On the flip side of the coin, the Eskimos players and personnel were just as overwhelmed by their visit to Inuvik and Tuktoyaktuk earlier in October.
“We drove two hours on the road to Tuktoyaktuk and never saw one intersection and only met one car,” said Alan Watt of the Eskimos Marketing and Communications department. “It was an eye-opener.”
Watt had actually visited the Inuvialuit Settlement Region two years ago with former Eskimos President and CEO Len Rhodes.
“People said, ‘You should come up here and bring players and go to our schools,” Watt recalled. “So we did that.”
The IRC organized the trip for the Eskimos that included the 142-km journey from Inuvik to Tuktoyaktuk with Day driving a big SUV to all of the school visits and 14 opportunities to talk to 1,000 children at the elementary, junior high and high school levels.
“Andrew, Ryan and Godfrey spoke at the schools about bullying, setting goals and reaching for them,” Day said.
“What a cool experience it was for us to go up there and do some community work,” said King, who also took advantage of the chance to take a quick swim in the Arctic Ocean and taste ‘country food’ like Muk Tuk (raw Beluga Whale), Caribou soup, dried fish and Eskimo donuts. “We were welcomed with open arms the moment we landed. They did a tremendous job getting everything set up for us so we could be super efficient with our time and be able to see as many kids and community members as we could.
“We were received so well, especially at the schools with the kids. These kids don’t often get to see figures like us go up into their communities and talk to them. I noticed even from the first talk to the last, that every single thing we said these kids were listening to and digesting it all. It was really cool to see the impact that we could have in a small town community like that.
“One of the coolest things that I saw was in Tuktoyaktuk,” King continued. “We gave out about 250 footballs, and the kids got out about half an hour before we left the school. When we started driving through the community, I looked over and saw what we thought were birds flying all over, which is a normal scene up there, and it was actually the mini-footballs flying all over the community. It was one of those moments of awe where I wish I took a picture of it or video, but all of us in the car were just shocked. There were 250 footballs flying around a community. Kids were outside, smiling, laughing, having a good time.

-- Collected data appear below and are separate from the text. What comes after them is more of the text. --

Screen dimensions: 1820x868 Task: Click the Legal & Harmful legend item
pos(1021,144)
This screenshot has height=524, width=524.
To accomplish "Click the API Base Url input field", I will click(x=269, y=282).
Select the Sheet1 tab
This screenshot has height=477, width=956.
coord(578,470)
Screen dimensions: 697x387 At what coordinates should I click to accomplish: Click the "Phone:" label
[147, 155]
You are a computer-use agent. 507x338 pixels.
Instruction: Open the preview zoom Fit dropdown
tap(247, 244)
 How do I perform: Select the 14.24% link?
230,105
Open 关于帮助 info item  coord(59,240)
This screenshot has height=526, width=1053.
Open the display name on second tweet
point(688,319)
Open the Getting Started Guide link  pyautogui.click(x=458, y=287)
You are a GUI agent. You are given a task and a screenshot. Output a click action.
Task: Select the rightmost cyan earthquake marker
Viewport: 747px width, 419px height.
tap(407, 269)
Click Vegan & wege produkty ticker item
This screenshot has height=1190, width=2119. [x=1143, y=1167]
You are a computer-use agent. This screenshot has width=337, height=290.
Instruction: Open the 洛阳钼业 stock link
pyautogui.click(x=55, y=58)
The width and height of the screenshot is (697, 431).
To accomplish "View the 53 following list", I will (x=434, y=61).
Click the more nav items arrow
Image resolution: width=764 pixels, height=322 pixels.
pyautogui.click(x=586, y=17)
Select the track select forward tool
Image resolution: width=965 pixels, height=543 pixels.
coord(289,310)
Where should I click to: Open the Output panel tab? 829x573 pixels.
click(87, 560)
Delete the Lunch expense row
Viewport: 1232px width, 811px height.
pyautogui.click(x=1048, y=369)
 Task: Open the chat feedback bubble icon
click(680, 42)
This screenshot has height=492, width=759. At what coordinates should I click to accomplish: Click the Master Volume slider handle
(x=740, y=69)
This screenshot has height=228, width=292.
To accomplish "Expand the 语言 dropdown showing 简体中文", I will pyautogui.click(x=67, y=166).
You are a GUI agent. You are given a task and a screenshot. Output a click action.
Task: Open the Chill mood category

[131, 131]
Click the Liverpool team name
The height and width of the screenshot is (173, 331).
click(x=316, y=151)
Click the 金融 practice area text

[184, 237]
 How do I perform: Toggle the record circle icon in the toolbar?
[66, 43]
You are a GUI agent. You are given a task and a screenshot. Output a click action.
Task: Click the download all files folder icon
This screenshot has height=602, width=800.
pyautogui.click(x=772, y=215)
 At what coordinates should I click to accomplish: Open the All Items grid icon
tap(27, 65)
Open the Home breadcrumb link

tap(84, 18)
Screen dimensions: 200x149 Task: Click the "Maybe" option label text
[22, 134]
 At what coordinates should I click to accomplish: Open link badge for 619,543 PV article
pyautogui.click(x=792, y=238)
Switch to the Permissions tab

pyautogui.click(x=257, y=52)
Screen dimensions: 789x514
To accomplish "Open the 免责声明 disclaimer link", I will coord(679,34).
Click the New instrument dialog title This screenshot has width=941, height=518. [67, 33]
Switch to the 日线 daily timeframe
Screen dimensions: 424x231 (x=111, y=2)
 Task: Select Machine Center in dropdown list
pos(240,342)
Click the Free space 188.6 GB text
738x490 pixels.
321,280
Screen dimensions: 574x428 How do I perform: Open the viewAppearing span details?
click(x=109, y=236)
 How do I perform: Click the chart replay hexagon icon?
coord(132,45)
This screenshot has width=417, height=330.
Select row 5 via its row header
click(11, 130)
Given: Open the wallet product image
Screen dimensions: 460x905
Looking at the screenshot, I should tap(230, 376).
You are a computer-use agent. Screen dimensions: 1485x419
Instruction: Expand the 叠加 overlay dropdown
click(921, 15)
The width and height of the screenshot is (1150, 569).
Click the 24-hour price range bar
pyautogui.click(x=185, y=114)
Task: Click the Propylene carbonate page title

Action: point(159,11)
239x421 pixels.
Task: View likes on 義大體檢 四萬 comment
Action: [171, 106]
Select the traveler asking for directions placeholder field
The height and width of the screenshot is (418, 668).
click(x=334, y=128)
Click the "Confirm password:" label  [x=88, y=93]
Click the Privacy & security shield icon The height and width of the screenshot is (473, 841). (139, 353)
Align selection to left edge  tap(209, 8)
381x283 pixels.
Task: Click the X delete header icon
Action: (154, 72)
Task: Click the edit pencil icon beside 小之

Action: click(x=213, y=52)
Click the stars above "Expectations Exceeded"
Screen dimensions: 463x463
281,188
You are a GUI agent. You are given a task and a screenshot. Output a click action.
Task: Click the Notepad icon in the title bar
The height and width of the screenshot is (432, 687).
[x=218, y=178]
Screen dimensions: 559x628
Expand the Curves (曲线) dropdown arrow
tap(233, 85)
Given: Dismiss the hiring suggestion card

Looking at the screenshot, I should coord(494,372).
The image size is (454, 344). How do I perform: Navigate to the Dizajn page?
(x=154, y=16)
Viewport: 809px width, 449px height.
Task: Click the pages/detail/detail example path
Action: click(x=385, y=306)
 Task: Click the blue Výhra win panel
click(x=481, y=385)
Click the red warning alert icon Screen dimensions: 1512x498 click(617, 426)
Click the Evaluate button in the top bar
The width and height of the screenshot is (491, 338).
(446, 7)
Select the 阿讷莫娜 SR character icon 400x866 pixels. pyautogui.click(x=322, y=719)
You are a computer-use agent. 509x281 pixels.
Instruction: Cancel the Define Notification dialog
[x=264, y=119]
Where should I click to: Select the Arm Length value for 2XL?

“That’s what these kids need. These kids need a sense of hope or a sense of opportunity out there. That’s the message we delivered to them.”
An example of one of the discussions the Eskimos players had with the students is that the chance of a high school player becoming a pro athlete is one per cent. King, 33, who has been the Eskimos long snapper for eight seasons, and Godfrey, 25, a second-year defensive back, were able to beat the odds and play professional football, but their message wasn’t just about sports.
“We try to deliver the messages of motivation and being able to fight adversity for them to then be ‘the one-per-cents’ in their communities. It doesn’t have to be to play pro sports, but if it’s ‘the one-per-cent’ who starts a charitable organization up there if its’ ‘the one-per-cent’ who leaves the community to explore other opportunities, if it’s ‘the one-per-cent’ who stays there and has a massive impact.
“So we try to drive that ‘one-per-cent’ vibe and feel to these kids to motivate them to do something different for their communities that they can give back, too.”